I hear many people tell me that they are on a spiritual path. When I ask them where their spiritual path is taking them, almost all of them have either no clear answer or they waffle on about peace and love which tells me that they have no clue of their destination.
When someone says to you “I’m going to France for my summer holidays,” you may respond by asking them, “Where in France are you going to?”. More often than always, you will get an answer such as “We will be in Nice for 3-days, then in Gordes for a week before finishing up our trip in Paris for 9 days.” That’s having clarity of your destination.
When you waffle on for 5-minutes about peace and love, and being happy as a response to the question “Where is your spiritual path taking you?”, it tells me you have no clarity of your destination.
Unless you are going on an adventurous, undefined road trip, you never get on a freeway and drive endlessly, do you? You want to know your destination so that you can then get on the path that takes you there.
The spiritual path is no different. The spiritual path is not a coddiwomple journey. You need to know your destination. It needs to be crystal clear to you. This is where you need to begin in your spiritual quest – defining your destination.

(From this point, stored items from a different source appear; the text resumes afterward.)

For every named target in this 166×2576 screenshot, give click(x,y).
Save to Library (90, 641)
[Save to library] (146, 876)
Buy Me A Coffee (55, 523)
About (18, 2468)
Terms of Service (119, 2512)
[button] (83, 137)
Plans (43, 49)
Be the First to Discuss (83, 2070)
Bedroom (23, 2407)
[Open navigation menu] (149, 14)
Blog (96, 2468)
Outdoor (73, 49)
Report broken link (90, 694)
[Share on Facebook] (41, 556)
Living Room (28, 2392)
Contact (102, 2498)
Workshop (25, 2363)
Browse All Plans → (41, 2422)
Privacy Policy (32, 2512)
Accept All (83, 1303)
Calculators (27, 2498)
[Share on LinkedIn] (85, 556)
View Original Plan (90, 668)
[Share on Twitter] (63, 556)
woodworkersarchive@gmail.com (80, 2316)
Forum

This then brings me to the group of people that love to say “It’s not about the destination, it’s about the journey”. The people who say this are the people who have no idea where they are going. It’s also the group of people that like to repeat quotes without actually thinking it through because it sounds nice or wise when you say it.
Well, it’s actually about both. The journey and the destination. The destination is equally important. Why? Because if your destination is the dumpster then your journey there is going to be pretty crappy.
Every path takes you somewhere. The question is where is it taking you, and are you going to be happy when you get there and discover where you are? It would really suck if you got to the destination and you utterly despised where you are, and then thought “Well, I suppose I took the wrong path!” Then you would realize it wasn’t just about the journey but the destination mattered as well.
The journey becomes enjoyable and something to savor and experience when it is a journey that is taking you down the path to a destination you want to get to.
It’s best to reverse engineer your spiritual quest. Be clear of the destination or the goal then figure out the path to get there. And if you can’t figure out the path to get there then ask someone who has the same goal as you, who is either further down the path or has already got to the destination and can outline the path for you.